Help Center> My Credentials> User Guide> Temporary Access Key (for Federated Users)
Updated on 2022-09-15 GMT+08:00

Temporary Access Key (for Federated Users)

A temporary access key is an identity credential that has temporary access permissions. It consists of an access key ID (AK) and a secret access key (SK). AK is used together with SK to sign requests cryptographically, ensuring that the requests are secret, complete, and correct.

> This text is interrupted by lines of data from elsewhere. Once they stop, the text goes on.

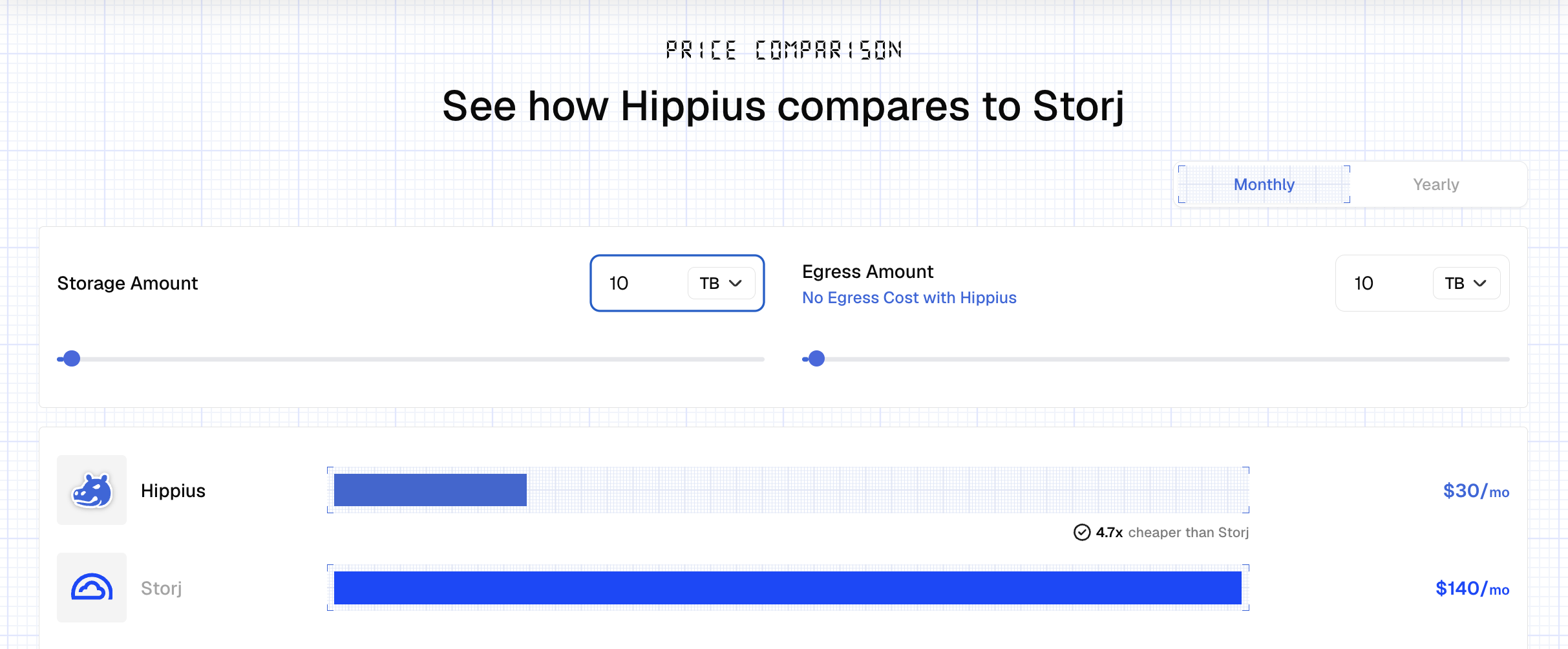Click the checkmark icon beside 4.7x cheaper
This screenshot has width=1568, height=649.
coord(1081,533)
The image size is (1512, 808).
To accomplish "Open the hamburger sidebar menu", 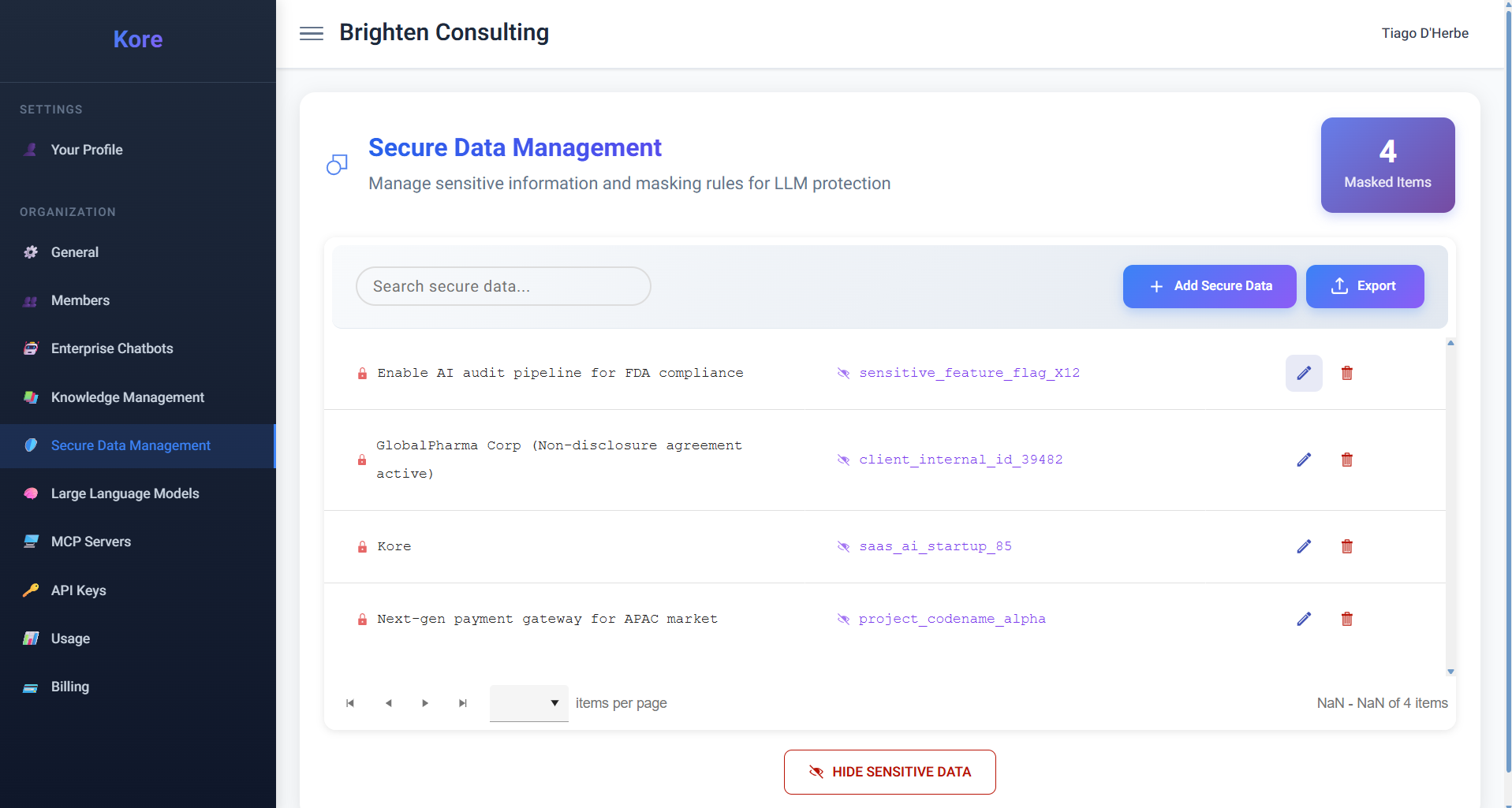I will tap(312, 33).
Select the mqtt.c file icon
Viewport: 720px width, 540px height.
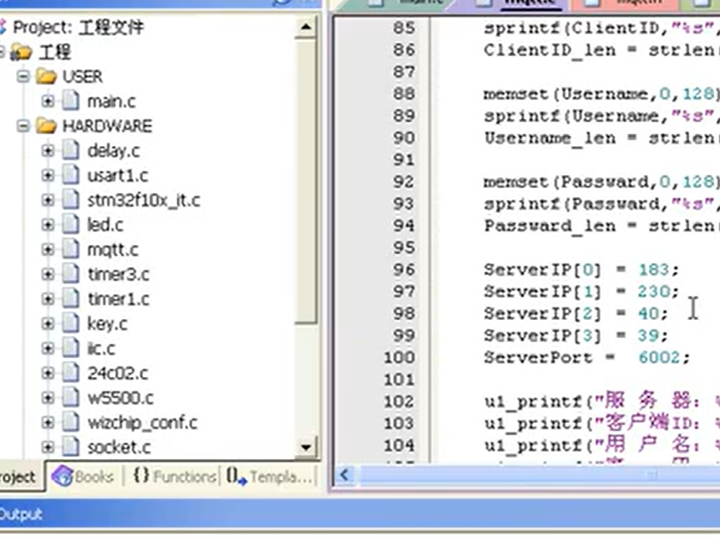[x=69, y=250]
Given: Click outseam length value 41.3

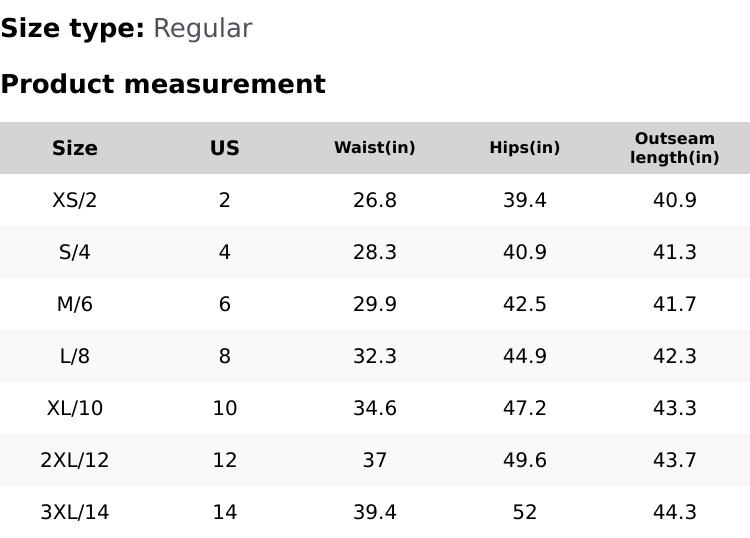Looking at the screenshot, I should [x=675, y=252].
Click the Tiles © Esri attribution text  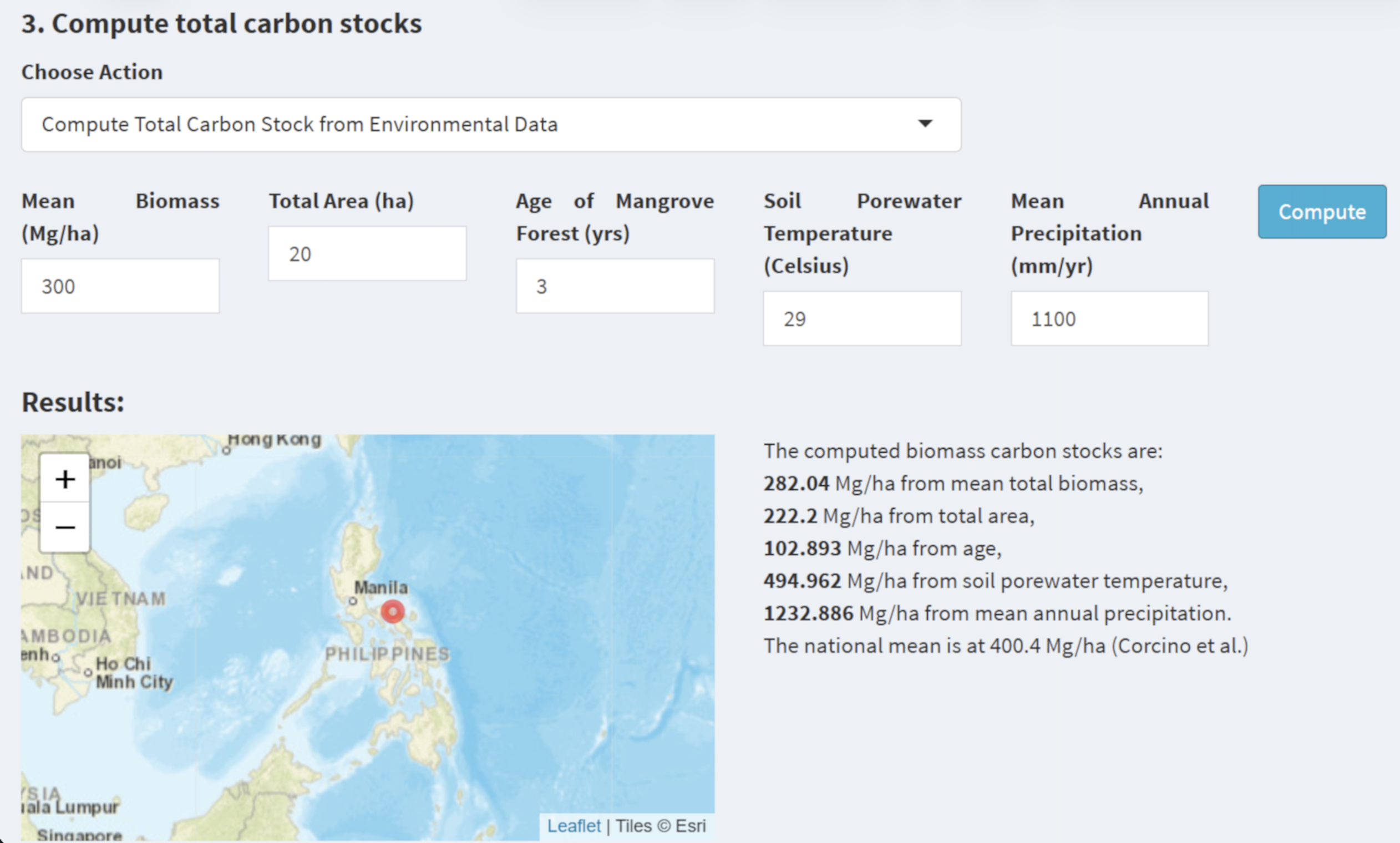661,826
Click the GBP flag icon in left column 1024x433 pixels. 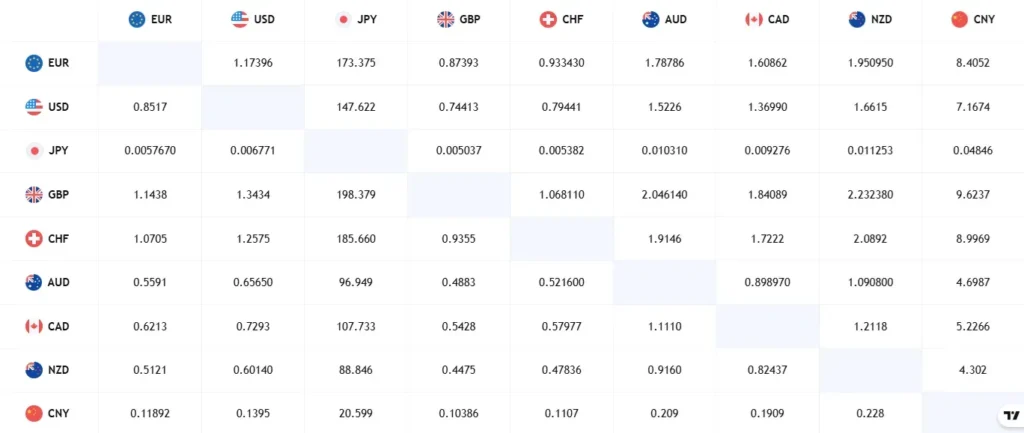(34, 195)
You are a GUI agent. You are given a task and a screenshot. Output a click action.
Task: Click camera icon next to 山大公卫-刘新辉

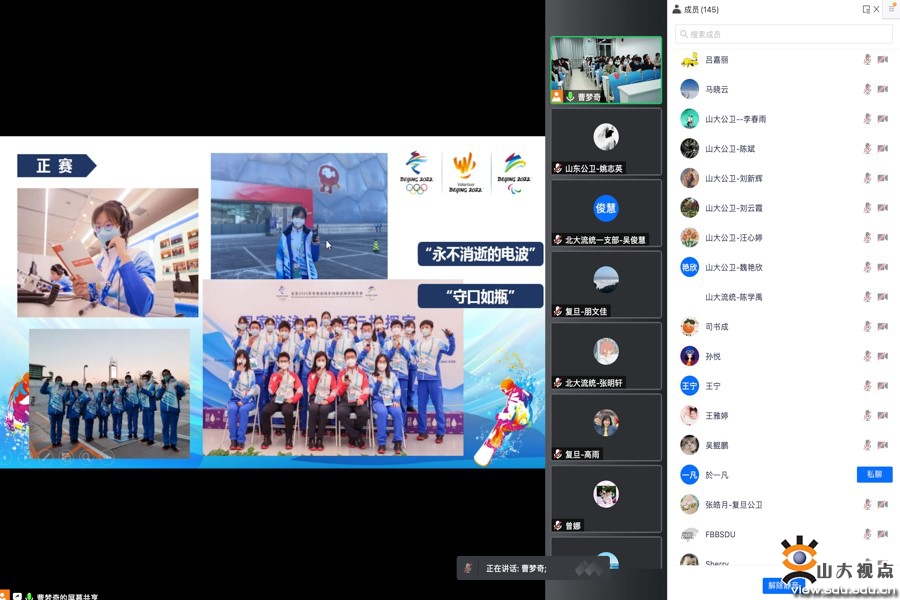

After logging in to the management console, users authorized by the administrator can create and delete their own temporary access key on the My Credentials page. Only federated users can create a temporary access key on the My Credentials page. For accounts and IAM users, see Access Keys.

If a user cannot log in to the console or does not have permissions to visit the My Credentials page, the administrator can manage permanent access keys for the user in IAM.

If you are a federated user, you are advised to use a temporary access key.

Differences Between Temporary and Permanent Access Keys

Temporary and permanent access keys work almost in the same way and only have slight differences.

Table 1 Differences between temporary and permanent access keys


Temporary Access Keys

Permanent Access Keys

Validity period

15 minutes to 24 hours

Unlimited validity


Unlimited and can be generated repeatedly

2 access keys for each IAM user

Creation method

Generated dynamically, cannot be embedded into applications or stored for later use, and must be generated again after expiration. For details, see Creating a Temporary Access Key.


Credential management

Cannot be deleted, enabled, or disabled and will be automatically invalidated and cleared when they expire.

Can be deleted, enabled, and disabled by the administrator on the IAM console.


  1. To ensure account security, keep the temporary access key secure and set a proper validity period for it.
  2. If you are an administrator, you can view the AK of an IAM user on the user details page. The SK is kept by the user.

Creating a Temporary Access Key

  1. On the management console, hover over the username in the upper right corner and choose My Credentials from the drop-down list.
  2. Choose Permanent Access Key from the navigation pane.
  3. In the upper right corner of the page, set a validity period from 15 minutes to 24 hours.
  4. Click Generate in the Operation column.

    After the access key is created, view the AK, SK, and STS token in the access key list.

    When you refresh the Temporary Access Key page, the AK, SK, and STS token content are cleared, but they will stay valid before they expire. Keep the access key properly.